Edward Bamforth lifted the glass of water to his mouth, put it firmly back on the table and then stood.
‘A big thank you to everyone for coming along this evening…’
‘Can’t hear you at the back; speak up.’
‘Is that better?’ Edward adjusted the tinny-looking microphone in front of him and, as high-pitched buzzing static flooded the hall, Granddad Norman winced theatrically and twiddled with his hearing aid.
‘Tonight, I want to share with you all a marvellous opportunity to build and develop this village of ours…’ Edward started.
‘Ours? We were under the impression it was yours?’ I glanced round and saw Wayne the Wasp Murderer leaning against the wall, enjoying both his pint of lager as well as heckling Edward Bamforth. ‘If it’s our village, then you can keep your thieving hands off it.’
‘Sit down, give the man a chance.’ This from the ‘for’ contingent.
‘You may not know this,’ Edward started speaking once more, ‘but under a government consultation launched two years ago, rules have been changed to allow local councils to allocate small-scale sites in the green belt specifically for starter homes.’ There was silence from the gathered audience as Edward warmed to his theme. ‘We have fantastic plans for the whole of this area. Times are changing, people want new houses, new leisure facilities…’
‘I’ll tell you what we want round here, well, in Midhope any road…’ A tall lugubrious-looking figure dressed in black stood and faced the stage. ‘John Clarke of Clarke and Sons, Funeral Directors. Never mind your fancy ideas for shops and a ski slope, what we need is a new crematorium in this town. Have you been to the old one, Mr Bamforth?’
‘Er, not recently.’ Edward Bamforth seemed lost for words. He laughed. ‘I do try and avoid it if I can.’
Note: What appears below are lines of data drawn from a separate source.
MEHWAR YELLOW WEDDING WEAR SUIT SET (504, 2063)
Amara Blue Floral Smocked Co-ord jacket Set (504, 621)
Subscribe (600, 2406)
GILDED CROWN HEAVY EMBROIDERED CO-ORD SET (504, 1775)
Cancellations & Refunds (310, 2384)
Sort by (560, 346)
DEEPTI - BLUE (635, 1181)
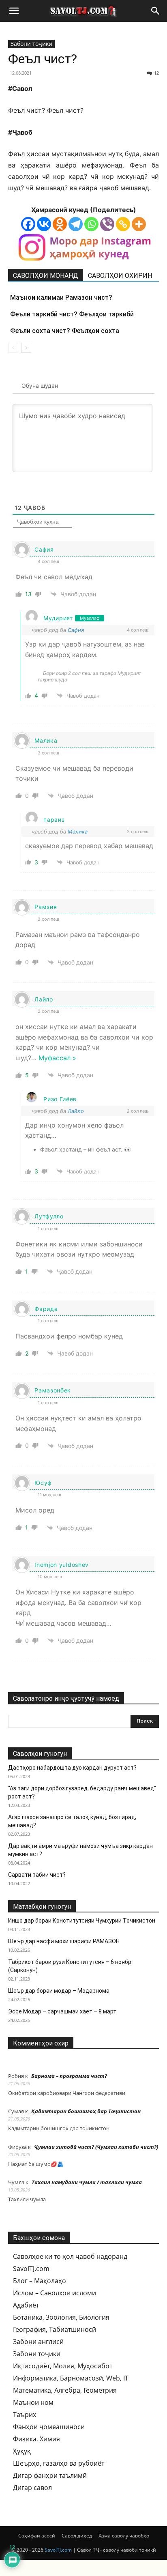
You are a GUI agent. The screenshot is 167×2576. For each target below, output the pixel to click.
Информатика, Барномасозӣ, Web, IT (70, 2378)
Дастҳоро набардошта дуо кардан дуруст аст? (72, 1767)
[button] (14, 11)
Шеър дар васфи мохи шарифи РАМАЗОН (64, 1941)
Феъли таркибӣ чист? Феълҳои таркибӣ (72, 314)
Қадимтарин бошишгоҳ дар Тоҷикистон (86, 2111)
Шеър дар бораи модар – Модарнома (58, 1990)
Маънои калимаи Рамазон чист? (61, 297)
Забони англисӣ (38, 2341)
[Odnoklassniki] (60, 224)
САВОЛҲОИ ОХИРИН (120, 275)
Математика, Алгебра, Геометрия (65, 2390)
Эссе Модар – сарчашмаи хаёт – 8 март (62, 2011)
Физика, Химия (36, 2438)
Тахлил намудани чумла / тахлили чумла (87, 2182)
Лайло (76, 1111)
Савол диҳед (77, 2535)
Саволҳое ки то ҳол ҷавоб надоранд (70, 2256)
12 (156, 73)
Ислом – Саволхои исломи (54, 2292)
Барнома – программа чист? (69, 2076)
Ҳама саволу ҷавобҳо (123, 2535)
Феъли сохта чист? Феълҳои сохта (64, 331)
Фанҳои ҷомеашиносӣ (49, 2426)
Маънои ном (33, 2402)
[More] (139, 224)
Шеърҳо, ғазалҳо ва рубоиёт (58, 2463)
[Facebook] (28, 224)
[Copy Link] (123, 224)
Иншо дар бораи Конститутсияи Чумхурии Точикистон (81, 1920)
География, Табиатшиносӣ (54, 2329)
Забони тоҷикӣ (31, 43)
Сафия (76, 630)
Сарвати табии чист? (37, 1874)
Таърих (24, 2414)
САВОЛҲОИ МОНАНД (45, 275)
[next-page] (26, 348)
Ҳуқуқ (22, 2451)
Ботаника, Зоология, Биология (61, 2317)
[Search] (155, 11)
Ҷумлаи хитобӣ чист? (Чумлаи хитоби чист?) (96, 2147)
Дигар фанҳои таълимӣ (50, 2475)
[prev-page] (13, 348)
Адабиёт (26, 2305)
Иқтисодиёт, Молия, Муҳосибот (62, 2365)
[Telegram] (76, 224)
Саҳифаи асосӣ (36, 2535)
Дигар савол (32, 2487)
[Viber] (107, 224)
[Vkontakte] (44, 224)
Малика (78, 831)
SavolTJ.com (31, 2268)
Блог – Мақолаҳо (39, 2280)
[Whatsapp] (91, 224)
‘You agree to his plans for Westenbury, Mr Clarke,’ Wayne the Wasp Murderer yelled, ‘and he’ll promise you a new one. A crème de la crem, as it were…’
Hoots of laughter filled the hall. I glanced at Xavier Bamforth, who appeared to be biting down on a smile. He was rather handsome when he smiled. Dark hair, dark eyes. I’d always been a fair hair, blue-eyed sort of girl myself. Mark came instantly to mind but, for the first time in four weeks, my stomach didn’t l
urch with sorrow and longing for him. Pillock, I thought to myself comfortably, and continued to stare at Xavier Bamforth.
‘Old people used to poke me at weddings and say, “It’ll be your turn next,”’ Paula was whispering to Freya and Harriet. ‘So, I used to poke old people at funerals and say the same thing back to them.’ The three of them cackled and several heads turned and glared with the accompanying ‘Shhh.’
‘I think, Mr Bamforth, you’ve not done your research well enough.’ I hadn’t seen Matt and Fiona sitting several rows behind us and Matthew now stood, everyone turning in his direction. ‘Matthew Richardson, tenant farmer on one of the Bamforth farms on the other side of Westenbury. My family has been farming this land since 1630: I’ve checked the date today – been doing a bit of historical research as it were.’
‘And are you making a living, Matthew?’ Edward Bamforth asked, attempting familiarity with his tenant.
‘Yes, as much as any tenanted farmer can. But any expansion we may have envisaged, any new equipment we may have considered buying, we’ve had to put on hold knowing this damned silly idea of yours is hanging over my sons and me. I want to be able to pass on my farm to my children as my ancestors have passed it down the line to me.’
Matthew, a naturally fairly shy man paused and looked at Fi. She squeezed his hand and he turned back to the Bamforths. ‘Mr Bamforth, this is our land. OK, you may own the acres round here after your family bought it – what, seventy years or so ago, just after the war? But you don’t own its life, its very heart, and you never can or will. The farmers who, three hundred and sixty-five days a year, tread its soil, know the depth of its streams, the foundations of its actual farms and the birds in its hedgerows; these are the people who really own your estate.’
I turned and caught Fi’s eye and she pressed her hand to her heart, and winked at me. She may have been affecting nonchalance, but I saw her blow her nose on the tissue she fished out of her cardigan sleeve. I don’t think I’d ever heard the usually shy, and sometimes even taciturn Matthew speak so many words all in one go.